"There was a German lantern in Zlín, there was Gestapo and there wasn't much going on ... one was worried. We listened to French radio from Toulouse, where there was also a Czech broadcast. There we learned that there is a Czechoslovak army in France. It was a division composed of those who left there in the 39th year, and then, when there was the mobilization of our Czechs and Slovaks who lived in France, they also came to that division. We who came from the Protectorate also got there. "
"Then I was with the ammunition platoon, it was a platoon that carried grenades to the artillery, just ammunition. Then later after the invasion, when we arrived in France, they turned it into a transport division. But in the meantime, we were patrolling the coast, Walton-on-the-Naze, and there I experienced German raids for the first time. They flew there regularly, always on Sundays. They were such bastards that they always flew there on Sundays around noon. Six Messerschmitt or Focke Wulfs arrived, three throwing bombs and three chasing the streets and firing machine guns. They broke our house too. "

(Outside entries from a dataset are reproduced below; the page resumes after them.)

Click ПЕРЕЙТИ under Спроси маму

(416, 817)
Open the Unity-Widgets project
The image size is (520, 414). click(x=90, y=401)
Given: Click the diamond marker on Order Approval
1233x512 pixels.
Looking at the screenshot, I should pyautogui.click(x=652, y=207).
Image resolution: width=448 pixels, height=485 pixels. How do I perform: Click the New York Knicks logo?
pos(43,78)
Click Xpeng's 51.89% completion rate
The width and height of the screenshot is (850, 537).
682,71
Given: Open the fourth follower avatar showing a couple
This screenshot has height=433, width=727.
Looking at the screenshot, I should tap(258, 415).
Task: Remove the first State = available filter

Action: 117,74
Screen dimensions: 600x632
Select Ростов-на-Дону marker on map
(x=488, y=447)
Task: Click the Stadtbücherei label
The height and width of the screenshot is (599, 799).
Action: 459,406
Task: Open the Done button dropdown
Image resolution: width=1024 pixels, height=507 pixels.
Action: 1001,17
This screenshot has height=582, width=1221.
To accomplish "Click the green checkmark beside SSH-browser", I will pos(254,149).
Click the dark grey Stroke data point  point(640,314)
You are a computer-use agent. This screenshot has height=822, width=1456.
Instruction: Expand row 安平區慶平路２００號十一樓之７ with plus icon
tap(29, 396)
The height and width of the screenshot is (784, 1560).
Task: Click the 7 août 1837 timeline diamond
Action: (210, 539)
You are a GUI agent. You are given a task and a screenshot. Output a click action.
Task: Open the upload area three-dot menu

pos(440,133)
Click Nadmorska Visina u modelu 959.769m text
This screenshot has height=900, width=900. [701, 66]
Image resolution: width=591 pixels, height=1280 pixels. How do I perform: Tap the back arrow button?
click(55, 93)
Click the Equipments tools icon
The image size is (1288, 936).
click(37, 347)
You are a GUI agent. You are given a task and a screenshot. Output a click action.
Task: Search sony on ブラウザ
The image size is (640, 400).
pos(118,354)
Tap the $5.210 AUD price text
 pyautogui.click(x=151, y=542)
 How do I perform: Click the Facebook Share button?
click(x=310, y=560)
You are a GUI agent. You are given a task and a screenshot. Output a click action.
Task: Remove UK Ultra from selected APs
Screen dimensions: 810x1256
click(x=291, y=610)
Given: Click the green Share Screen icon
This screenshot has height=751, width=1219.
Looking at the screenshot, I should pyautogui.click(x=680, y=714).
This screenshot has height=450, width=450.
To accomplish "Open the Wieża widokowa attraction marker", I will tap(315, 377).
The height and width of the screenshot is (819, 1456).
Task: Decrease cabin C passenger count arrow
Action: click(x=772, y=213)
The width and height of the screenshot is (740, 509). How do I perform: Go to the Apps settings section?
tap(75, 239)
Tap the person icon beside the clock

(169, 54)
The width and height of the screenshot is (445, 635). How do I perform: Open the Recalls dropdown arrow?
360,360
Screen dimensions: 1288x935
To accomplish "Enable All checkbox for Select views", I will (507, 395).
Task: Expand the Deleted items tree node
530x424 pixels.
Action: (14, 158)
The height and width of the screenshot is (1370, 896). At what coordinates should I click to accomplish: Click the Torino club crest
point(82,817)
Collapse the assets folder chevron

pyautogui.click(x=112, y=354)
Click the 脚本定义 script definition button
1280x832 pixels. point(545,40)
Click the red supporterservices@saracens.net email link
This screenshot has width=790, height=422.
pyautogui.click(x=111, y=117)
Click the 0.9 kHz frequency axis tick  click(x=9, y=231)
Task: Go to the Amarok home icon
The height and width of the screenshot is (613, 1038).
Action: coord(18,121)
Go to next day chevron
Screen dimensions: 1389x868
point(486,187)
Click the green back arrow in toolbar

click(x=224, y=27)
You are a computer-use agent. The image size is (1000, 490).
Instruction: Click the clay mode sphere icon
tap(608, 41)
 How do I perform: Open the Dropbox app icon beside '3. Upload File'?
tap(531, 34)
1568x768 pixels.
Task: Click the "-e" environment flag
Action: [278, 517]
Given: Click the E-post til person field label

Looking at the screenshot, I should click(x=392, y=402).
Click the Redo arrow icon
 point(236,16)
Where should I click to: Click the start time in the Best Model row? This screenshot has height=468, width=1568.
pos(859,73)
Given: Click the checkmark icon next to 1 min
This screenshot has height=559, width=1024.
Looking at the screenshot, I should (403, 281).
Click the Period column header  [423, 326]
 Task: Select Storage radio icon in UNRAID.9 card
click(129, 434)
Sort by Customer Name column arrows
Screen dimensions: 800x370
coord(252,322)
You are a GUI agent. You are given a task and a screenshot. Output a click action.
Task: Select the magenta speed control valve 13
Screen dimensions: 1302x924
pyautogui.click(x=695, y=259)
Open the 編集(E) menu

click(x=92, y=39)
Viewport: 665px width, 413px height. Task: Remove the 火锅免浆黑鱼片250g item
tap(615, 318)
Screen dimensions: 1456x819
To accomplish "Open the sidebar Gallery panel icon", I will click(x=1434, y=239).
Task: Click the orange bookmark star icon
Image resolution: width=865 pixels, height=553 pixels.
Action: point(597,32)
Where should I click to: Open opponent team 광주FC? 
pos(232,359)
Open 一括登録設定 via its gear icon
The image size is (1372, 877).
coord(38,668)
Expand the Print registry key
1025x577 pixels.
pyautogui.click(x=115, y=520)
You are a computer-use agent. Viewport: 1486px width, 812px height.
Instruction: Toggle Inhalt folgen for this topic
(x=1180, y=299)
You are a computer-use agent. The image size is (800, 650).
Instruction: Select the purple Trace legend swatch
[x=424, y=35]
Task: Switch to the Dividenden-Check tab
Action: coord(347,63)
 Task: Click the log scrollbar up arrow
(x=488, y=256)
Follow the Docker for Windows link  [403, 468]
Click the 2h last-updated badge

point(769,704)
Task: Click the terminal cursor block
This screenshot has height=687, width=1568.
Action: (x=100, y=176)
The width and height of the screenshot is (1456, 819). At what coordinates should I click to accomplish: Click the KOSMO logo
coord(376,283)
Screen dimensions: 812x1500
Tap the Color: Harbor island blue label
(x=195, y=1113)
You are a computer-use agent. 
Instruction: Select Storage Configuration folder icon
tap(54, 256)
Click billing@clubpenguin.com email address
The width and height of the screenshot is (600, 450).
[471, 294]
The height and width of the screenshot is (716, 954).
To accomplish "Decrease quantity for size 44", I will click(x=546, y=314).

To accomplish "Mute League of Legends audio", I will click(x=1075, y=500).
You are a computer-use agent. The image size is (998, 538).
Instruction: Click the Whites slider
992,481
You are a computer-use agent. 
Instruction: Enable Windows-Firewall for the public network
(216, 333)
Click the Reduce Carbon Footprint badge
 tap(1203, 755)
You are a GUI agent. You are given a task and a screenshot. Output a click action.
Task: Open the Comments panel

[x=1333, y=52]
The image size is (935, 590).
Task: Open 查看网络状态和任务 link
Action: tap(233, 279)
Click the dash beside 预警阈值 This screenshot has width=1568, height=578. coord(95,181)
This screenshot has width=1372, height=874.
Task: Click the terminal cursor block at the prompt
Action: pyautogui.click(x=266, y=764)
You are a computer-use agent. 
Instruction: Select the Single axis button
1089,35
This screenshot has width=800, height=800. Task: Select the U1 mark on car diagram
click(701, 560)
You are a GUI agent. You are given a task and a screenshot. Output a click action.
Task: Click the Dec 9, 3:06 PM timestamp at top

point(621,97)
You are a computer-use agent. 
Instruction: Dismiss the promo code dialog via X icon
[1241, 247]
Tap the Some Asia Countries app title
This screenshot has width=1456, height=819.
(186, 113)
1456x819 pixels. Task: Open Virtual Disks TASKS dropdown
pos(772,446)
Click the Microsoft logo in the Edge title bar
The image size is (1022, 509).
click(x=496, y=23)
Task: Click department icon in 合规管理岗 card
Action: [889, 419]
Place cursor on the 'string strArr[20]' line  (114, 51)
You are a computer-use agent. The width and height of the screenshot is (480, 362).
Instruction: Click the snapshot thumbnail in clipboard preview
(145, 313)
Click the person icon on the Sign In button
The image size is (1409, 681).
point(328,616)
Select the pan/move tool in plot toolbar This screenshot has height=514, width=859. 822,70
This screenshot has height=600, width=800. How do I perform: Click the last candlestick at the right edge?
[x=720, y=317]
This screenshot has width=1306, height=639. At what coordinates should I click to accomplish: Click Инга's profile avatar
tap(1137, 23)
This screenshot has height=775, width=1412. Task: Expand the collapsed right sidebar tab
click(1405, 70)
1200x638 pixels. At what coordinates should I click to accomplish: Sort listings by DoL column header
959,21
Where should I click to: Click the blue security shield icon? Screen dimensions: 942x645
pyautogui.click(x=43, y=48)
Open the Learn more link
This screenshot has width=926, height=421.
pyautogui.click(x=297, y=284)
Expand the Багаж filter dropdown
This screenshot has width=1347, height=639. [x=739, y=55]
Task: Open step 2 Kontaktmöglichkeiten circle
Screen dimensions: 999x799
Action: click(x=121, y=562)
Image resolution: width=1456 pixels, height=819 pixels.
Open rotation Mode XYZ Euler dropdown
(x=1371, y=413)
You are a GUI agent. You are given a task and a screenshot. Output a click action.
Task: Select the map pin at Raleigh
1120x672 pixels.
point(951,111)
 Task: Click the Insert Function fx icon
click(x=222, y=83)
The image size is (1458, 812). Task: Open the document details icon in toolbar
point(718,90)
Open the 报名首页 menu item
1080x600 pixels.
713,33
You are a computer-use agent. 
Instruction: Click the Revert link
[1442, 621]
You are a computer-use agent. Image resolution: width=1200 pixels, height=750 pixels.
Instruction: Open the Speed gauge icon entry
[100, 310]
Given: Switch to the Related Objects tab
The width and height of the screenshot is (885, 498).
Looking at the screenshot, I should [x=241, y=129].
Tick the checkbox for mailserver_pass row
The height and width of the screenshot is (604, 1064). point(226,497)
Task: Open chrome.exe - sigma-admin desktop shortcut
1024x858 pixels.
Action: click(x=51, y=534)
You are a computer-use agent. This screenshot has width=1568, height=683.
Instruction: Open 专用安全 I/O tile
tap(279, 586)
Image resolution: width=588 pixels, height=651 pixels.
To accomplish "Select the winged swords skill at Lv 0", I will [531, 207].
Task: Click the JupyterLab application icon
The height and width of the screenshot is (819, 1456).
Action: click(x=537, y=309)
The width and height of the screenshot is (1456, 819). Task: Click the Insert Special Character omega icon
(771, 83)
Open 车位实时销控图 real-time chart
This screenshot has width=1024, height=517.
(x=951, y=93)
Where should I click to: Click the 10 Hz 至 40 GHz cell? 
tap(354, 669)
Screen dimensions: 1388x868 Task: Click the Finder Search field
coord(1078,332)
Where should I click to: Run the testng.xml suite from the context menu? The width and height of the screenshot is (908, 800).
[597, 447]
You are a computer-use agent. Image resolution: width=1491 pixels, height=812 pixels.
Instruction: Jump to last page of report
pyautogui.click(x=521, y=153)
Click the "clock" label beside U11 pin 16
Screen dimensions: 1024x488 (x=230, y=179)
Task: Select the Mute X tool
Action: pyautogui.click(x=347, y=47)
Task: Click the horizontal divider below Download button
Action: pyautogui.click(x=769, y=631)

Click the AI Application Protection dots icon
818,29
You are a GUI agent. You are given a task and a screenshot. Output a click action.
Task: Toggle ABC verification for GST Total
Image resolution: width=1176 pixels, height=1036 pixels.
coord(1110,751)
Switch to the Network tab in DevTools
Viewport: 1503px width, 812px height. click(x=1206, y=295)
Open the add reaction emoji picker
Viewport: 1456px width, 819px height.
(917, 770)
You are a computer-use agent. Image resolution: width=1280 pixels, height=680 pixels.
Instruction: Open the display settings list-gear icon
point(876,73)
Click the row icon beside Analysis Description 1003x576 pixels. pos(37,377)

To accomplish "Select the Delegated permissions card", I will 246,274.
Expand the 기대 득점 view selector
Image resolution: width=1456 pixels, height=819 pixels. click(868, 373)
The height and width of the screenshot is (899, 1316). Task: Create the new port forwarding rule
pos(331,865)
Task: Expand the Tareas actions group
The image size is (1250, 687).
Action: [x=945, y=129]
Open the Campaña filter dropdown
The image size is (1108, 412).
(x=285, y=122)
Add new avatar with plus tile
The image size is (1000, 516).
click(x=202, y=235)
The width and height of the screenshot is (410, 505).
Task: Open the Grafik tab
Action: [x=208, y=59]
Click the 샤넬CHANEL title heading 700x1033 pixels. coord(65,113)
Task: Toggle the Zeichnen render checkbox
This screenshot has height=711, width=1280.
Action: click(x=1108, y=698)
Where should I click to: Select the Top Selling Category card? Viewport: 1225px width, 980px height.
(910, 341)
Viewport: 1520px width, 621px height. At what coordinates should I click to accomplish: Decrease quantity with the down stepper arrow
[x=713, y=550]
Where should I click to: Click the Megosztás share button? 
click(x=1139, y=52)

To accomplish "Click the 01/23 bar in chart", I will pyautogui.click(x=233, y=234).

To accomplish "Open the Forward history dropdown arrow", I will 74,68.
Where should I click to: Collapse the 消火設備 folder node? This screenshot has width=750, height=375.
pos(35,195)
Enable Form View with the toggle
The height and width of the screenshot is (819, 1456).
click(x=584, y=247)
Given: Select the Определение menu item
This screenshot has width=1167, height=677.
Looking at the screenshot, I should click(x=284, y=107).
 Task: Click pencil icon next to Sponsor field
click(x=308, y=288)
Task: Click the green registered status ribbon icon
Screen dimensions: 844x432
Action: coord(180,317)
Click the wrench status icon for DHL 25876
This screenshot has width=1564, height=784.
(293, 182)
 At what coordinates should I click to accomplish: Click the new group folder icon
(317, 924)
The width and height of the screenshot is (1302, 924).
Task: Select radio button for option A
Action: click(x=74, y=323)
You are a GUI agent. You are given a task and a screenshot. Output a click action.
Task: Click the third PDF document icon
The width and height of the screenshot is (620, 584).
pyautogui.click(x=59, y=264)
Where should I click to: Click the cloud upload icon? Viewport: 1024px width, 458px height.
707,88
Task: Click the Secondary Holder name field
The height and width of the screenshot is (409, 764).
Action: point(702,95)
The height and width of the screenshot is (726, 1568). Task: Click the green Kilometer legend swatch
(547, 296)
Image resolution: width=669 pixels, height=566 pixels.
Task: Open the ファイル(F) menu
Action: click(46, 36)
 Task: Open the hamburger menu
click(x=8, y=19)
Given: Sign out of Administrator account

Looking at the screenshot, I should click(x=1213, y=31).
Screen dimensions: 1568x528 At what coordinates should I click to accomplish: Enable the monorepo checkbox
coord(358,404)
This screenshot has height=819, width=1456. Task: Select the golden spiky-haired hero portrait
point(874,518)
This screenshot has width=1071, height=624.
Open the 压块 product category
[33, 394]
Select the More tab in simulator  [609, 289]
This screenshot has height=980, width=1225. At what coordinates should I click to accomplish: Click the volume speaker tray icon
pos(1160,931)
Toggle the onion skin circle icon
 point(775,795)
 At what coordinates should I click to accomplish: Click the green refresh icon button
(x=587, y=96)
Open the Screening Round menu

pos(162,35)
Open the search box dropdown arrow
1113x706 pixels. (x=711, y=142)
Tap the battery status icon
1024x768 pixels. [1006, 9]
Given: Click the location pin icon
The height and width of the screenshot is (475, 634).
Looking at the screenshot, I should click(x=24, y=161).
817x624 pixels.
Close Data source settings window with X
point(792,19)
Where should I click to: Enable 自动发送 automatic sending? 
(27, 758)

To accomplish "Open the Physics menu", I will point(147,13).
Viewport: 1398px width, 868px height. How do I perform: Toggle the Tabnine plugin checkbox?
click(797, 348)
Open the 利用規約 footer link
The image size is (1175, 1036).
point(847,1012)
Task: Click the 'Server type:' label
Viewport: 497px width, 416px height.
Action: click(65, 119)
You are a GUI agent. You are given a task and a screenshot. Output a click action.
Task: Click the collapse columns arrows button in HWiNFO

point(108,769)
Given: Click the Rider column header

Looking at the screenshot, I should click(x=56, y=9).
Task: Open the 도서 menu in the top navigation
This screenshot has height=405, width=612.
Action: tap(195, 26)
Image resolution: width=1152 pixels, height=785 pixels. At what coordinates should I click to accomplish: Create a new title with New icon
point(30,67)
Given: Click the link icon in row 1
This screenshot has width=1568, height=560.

"The first attack on Dunkirk was on October 28, 1944. They did it without tanks. It was just our infantry, they were members of the tank division, and they went like infantry. The attack was very successful. At that time, they captured about 300 Germans and killed some, and ours were not afraid at all. "-" How is that possible? There were mines. "-" They attacked in boats on the water. They attacked the German positions. It was a very successful attack. Then there was talk that on November 5, another attack on Dunkirk was supposed to happen. But our boys were probably too chatty, someone must have disclosed something to the French, those, who went to Dunkirk were informed about that and they told the Germans. They were prepared for the attack. As they put it, they were even able to turn coastal cannons inland. "
I wanted to fight nazism, so I escaped from the protectorate
Vojtěch Jůna was born on May 26, 1920, in Jílové u Držkova in the Semily district. He spent his happy boyhood here. At the age of 14, he went to Zlín to be trained at the Baťa factory and remained there until 1940. In February 1940, he and a friend illegally left the protectorate with the intention of joining the Czechoslovak foreign army that was forming in France. Through Slovakia, Hungary, Yugoslavia, Greece, and Syria, they reached Lebanon, where they enlisted in the French Foreign Legions so that they could then sail to France. He reached the French shores in May 1940. He was accepted into the 1st Czechoslovak Division upon arrival, shortly before the German invasion of France. He was assigned to the radio operators, but without training, he could not take part in the fight. Until the June defeat of France, he worked in Agde in a replacement company as a supplier. Then he got with other Czechoslovak soldiers through Gibraltar to Great Britain. There, he served in a „car unit“, in 1943, he underwent a demanding parachute training and then returned to his troop. In the summer of 1944, he was in the ranks of the Czechoslovak Independent Armored Brigade transferred to the European mainland to France, where from October 1944 to May 9, 1945, they besieged the fortress of Dunkirk. He returned to his homeland on May 30. After the war, he worked for two years at the National Reconstruction Fund. In 1948, when the Communists announced the Intelligence Action and clerks to factories, he had to leave the site. He then worked as a driver in a chemical plant. From 1951 he lived in Lovosice.